Le 06/09/2019 à 14h36
#2
Par contre c’est vraiment pas possible le niveau d’anglais parlé. Des responsable en comm’ qui sont incapable d’aligner 3 mots sans un accent a couper au couteau, c’est pas possible en 2019.
Le 06/09/2019 à 14h41
#3
Il n’y a que les gens qui ne font rien qui ne subissent jamais d’échecs.
Là, un sur quinze, c’est supportable. Si la moitié des fusées tirées avaient pété en vol, on aurait pu discuter de la fiabilité intrinsèque de l’engin et de la pertinence de poursuivre le programme.

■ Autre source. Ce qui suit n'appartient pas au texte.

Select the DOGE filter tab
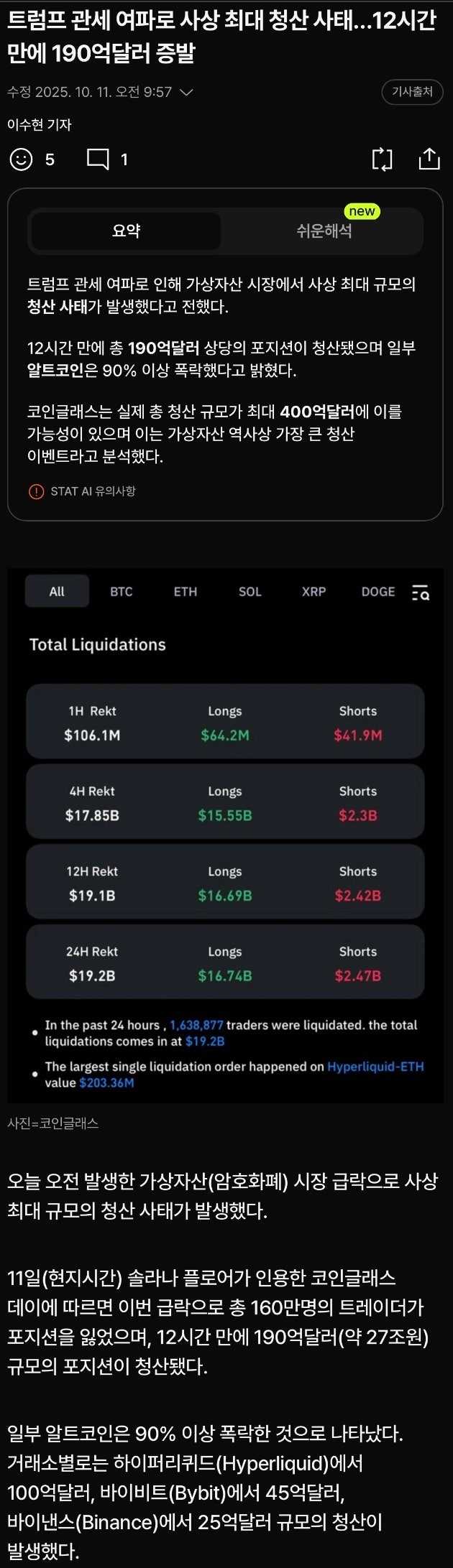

Zéro échec, surtout avec des technologies aussi pointues, c’est impossible, deal with it.
Le 06/09/2019 à 15h27
#4
T’as raison, on se demande pourquoi ils se font chier a parler en anglais … " />
Comme si les russe ou chinois parlais en anglais pour leur lancement " />
Le 06/09/2019 à 16h06
#5
Le 06/09/2019 à 16h15
#6
Le 06/09/2019 à 16h36
#7
A mon avis la supportabilité ne se définit pas en valeur absolue, mais comparativement à la concurrence. Par rapport à SpaceX, c’est quasi 3x plus d’échecs.

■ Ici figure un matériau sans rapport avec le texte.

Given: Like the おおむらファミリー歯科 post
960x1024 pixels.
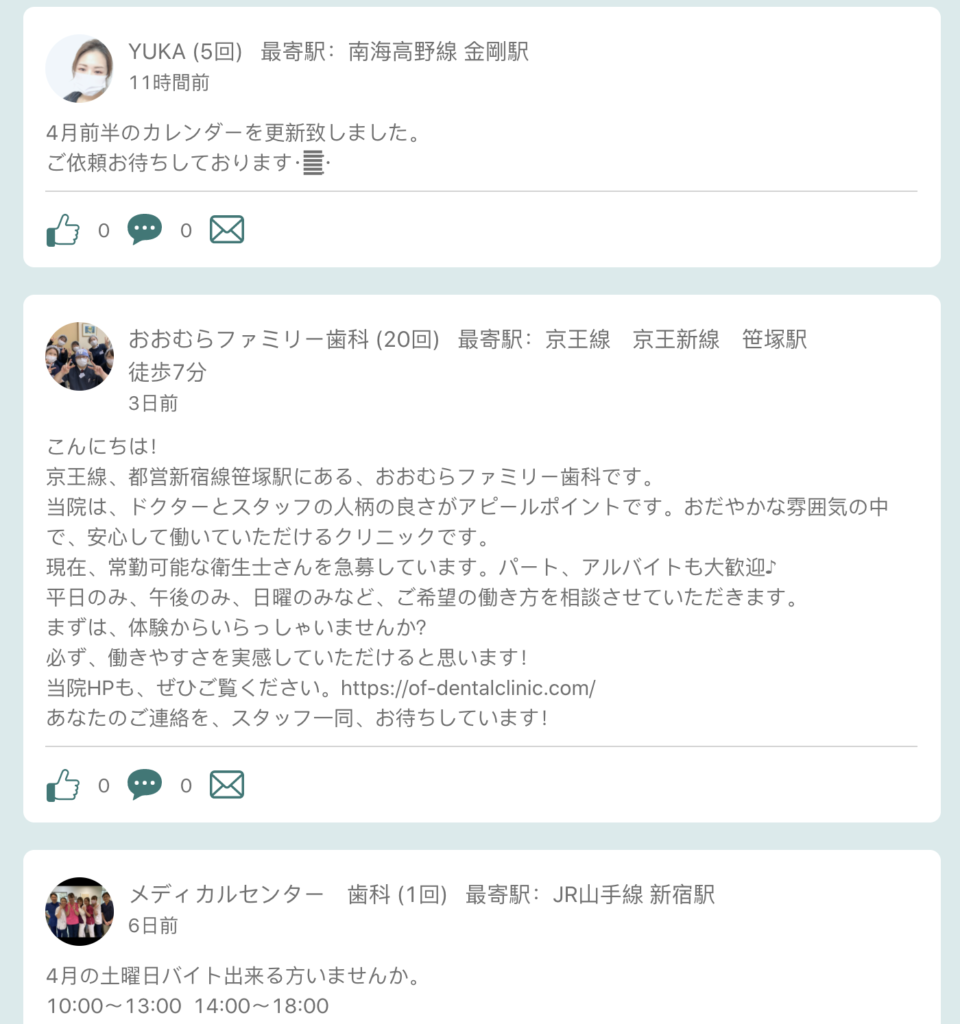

Ce qui pourrait compenser, c’est si le lanceur est ultra-pas-cher. Et encore, il me semble que c’est la perte du satellite la plus importante financièrement.
Le 06/09/2019 à 17h17
#8
Le 06/09/2019 à 17h32
#9
Le 07/09/2019 à 08h28
#10
Pour le plan financier, j’avais lu (il y a longtemps) que Arianespace, en cas d’échec, étaient les seuls à proposer le lancement suivant gratuitement, pour compenser la perte du 1er vol.
Donc, financièrement, c’est plus “léger” de ne refaire “que” le satellite que de repayer le satellite + le lancement.
Après, j’avais lu ça il y a une dizaine d’années, je ne sais pas si c’est toujours le cas. Et sans doute qu’il doit y avoir des assurances en cas de problèmes.
Le 07/09/2019 à 08h28
#11
Il y a déjà eu des fusée soviétique ayant explosé avec des bonhommes dedans et qui ont été sauvés. La conception de la capsule le prévoit (contrairement à la navette américaine qui ne concevait pas l’échec).
Pour ce qui est de l’anglais parlé. Je trouve très bien qu’ils parlent en Français. Le spatiale européen est dominé par le français et c’est très bien que les personnes parlent tous français ! En plus, les anglais quittent l’Europe.
À l’université, on s’assoit sur le français, on voit des soutenances de doctorants 100% en anglais ce qui est illégal.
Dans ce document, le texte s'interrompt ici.